- **The task**
Begin at the first line below and copy each line exactly, ending with the line where "This screenshot has height=890, width=1372." appears.

***** Excerpted records

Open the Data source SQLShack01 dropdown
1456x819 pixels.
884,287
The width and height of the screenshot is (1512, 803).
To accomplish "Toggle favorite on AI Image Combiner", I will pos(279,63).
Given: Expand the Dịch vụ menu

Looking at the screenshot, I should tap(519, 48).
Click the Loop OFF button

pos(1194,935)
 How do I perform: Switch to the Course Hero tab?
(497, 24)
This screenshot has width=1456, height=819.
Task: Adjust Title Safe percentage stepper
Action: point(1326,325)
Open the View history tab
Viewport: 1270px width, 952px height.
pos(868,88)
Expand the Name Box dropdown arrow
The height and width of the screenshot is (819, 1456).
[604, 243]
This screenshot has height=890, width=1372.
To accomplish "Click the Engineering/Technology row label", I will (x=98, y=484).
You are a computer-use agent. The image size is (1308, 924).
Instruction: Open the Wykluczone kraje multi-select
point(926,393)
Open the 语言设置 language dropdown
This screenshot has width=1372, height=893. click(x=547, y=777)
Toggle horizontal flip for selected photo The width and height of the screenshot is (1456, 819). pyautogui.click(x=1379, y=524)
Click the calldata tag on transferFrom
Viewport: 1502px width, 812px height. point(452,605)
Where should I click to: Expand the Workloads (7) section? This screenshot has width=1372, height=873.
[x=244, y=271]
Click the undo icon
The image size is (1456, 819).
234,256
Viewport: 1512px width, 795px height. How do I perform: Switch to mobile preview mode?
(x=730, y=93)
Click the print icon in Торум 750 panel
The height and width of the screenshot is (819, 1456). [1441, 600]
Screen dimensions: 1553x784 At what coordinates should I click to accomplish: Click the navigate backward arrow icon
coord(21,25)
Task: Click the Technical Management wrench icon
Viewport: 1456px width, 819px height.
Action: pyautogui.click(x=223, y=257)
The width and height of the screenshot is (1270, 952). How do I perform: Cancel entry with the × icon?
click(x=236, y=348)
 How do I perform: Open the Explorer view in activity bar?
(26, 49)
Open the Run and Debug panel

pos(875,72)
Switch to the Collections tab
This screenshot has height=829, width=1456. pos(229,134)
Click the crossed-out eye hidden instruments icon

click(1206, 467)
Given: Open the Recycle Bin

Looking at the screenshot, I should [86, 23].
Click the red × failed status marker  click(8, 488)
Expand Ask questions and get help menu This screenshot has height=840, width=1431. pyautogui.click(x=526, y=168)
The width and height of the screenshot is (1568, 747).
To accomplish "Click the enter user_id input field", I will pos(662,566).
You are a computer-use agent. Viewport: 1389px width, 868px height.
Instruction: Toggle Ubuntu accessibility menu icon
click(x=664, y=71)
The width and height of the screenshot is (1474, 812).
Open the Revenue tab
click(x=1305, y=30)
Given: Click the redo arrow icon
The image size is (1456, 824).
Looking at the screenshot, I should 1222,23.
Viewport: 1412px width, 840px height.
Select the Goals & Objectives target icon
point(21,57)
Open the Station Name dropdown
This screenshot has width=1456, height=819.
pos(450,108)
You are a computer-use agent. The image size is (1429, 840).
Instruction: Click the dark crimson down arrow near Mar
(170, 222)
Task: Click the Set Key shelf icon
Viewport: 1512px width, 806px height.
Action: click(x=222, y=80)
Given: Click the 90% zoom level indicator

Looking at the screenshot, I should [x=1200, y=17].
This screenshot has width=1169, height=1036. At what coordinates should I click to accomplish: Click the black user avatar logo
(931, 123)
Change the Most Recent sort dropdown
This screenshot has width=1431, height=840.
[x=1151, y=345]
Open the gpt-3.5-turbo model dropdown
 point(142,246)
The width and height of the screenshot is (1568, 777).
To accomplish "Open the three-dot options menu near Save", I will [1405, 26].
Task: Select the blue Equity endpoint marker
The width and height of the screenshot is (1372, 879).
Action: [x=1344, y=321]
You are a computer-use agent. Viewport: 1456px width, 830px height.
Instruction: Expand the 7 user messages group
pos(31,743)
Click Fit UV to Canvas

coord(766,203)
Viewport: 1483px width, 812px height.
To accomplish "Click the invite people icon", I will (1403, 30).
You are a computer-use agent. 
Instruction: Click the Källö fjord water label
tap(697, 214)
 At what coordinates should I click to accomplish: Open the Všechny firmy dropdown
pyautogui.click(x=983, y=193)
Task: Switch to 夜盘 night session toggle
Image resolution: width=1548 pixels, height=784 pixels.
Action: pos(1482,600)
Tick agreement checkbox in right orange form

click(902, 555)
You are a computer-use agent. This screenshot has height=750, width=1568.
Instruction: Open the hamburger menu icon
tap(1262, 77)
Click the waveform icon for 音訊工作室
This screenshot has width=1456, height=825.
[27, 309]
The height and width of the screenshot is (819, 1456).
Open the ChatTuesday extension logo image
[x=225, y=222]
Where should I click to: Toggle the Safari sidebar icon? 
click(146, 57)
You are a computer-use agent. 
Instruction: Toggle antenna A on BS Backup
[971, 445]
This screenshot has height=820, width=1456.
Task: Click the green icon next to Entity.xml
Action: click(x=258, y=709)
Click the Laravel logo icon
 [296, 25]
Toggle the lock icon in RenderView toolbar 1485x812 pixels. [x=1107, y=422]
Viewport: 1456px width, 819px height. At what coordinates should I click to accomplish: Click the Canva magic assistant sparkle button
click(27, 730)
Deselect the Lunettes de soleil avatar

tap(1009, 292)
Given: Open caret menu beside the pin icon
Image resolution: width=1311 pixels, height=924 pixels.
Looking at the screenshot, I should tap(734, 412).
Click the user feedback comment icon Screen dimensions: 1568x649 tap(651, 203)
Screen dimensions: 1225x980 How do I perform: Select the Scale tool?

**********

- **Your response**
Open the Data source SQLShack01 dropdown
1456x819 pixels.
884,287
The width and height of the screenshot is (1512, 803).
To accomplish "Toggle favorite on AI Image Combiner", I will pos(279,63).
Given: Expand the Dịch vụ menu

Looking at the screenshot, I should tap(519, 48).
Click the Loop OFF button

pos(1194,935)
 How do I perform: Switch to the Course Hero tab?
(497, 24)
This screenshot has width=1456, height=819.
Task: Adjust Title Safe percentage stepper
Action: point(1326,325)
Open the View history tab
Viewport: 1270px width, 952px height.
pos(868,88)
Expand the Name Box dropdown arrow
The height and width of the screenshot is (819, 1456).
[604, 243]
This screenshot has height=890, width=1372.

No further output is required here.